Elliott Management has plans to acquire Barnes & Noble in a deal valued at $683 million, including debt. Elliott acquired the United Kingdom’s biggest bookseller Waterstones in June 2018.
Barnes & Noble is the largest bookseller in the United States with 627 bookstores across all 50 states. It had sales of $3.662 billion in fiscal year 2018.
“Physical bookstores the world over face fearsome challenges from online and digital, a complex array of difficulties that for ease and some evident reason we lay at the door of Amazon,” said James Daunt, CEO of Waterstones. “Our purpose is to create, by investment and old-fashioned bookselling skill, bookshops good enough to be a pleasure in their own right and to have no equal as a place in which to choose a book. We counter thereby Amazon’s siren call and defend the continued existence of real bookshops. We do so now with all the more confidence for being able to draw on the unrivaled bookselling skills of these two great companies.”
Barnes & Noble has been struggling to compete with Amazon. Part of the bookseller’s turnaround plan has included closing some of its more than 600 stores across the United States and relocating to smaller spaces that receive a fresh and modern look. The company has said the new “prototype” stores encourage shoppers to buy books online or from a tablet.

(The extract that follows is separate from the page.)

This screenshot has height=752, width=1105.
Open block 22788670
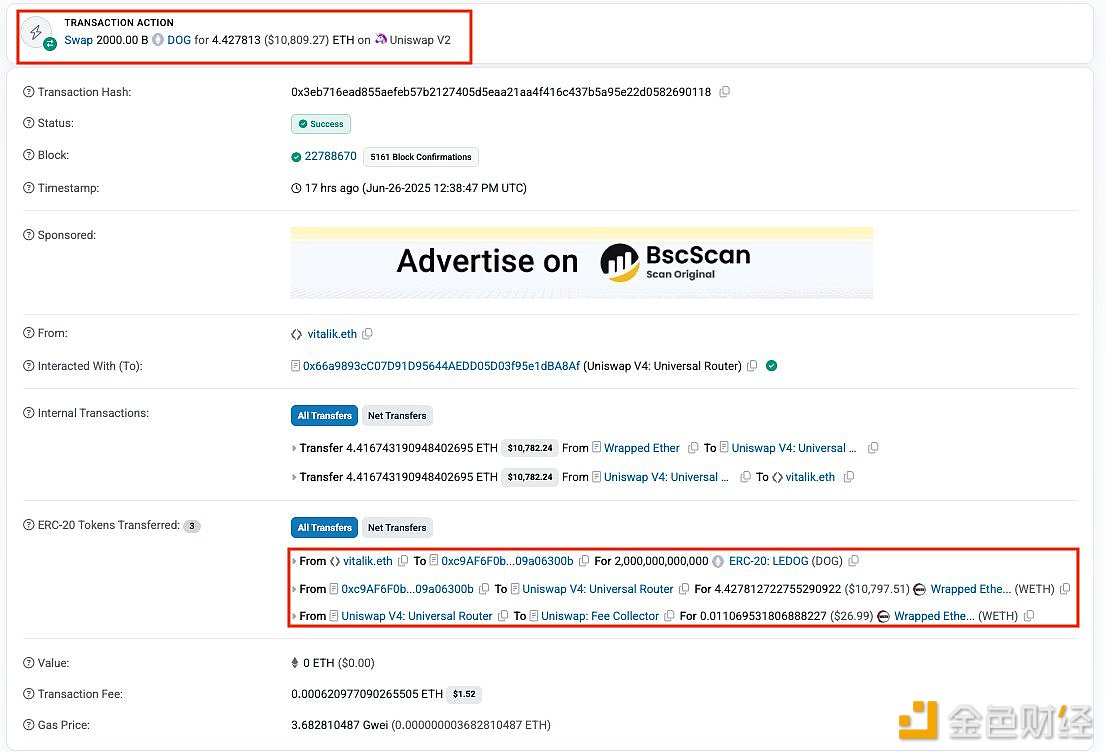330,156
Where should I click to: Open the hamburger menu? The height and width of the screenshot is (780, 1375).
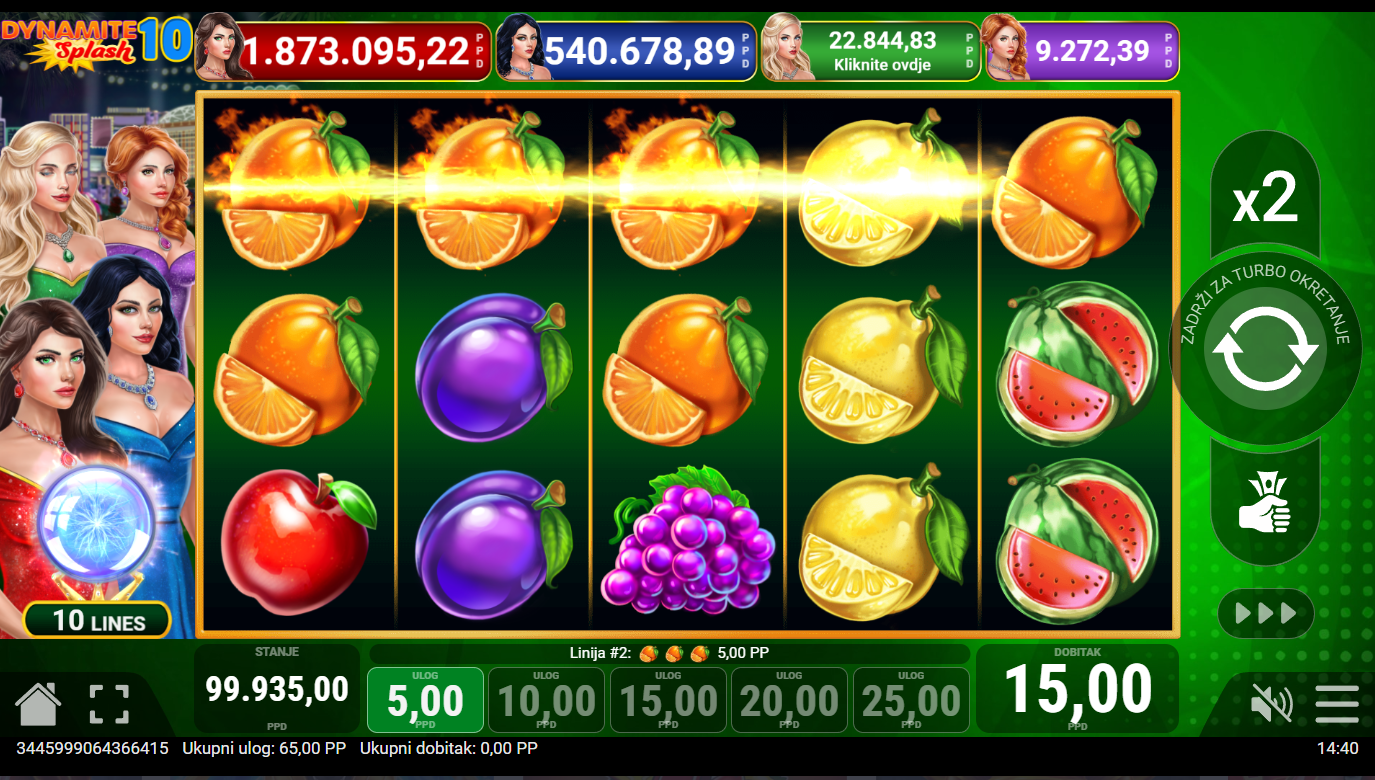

Waterstones is the largest bookseller in the United Kingdom with 293 bookshops, including those in Ireland, the Netherlands and Belgium. It had sales of £402 million ($512 million) in the 2018 financial year.
Paul Best, portfolio manager and head of European private equity at Elliott, added, “Our investment in Barnes & Noble, following our investment last year in Waterstones, demonstrates our conviction that readers continue to value the experience of a great bookstore.”
Elliott will own both Barnes & Noble and Waterstones, with each bookseller to operate independently. They will have James Daunt as CEO in common, and benefit from the sharing of best practice between the companies.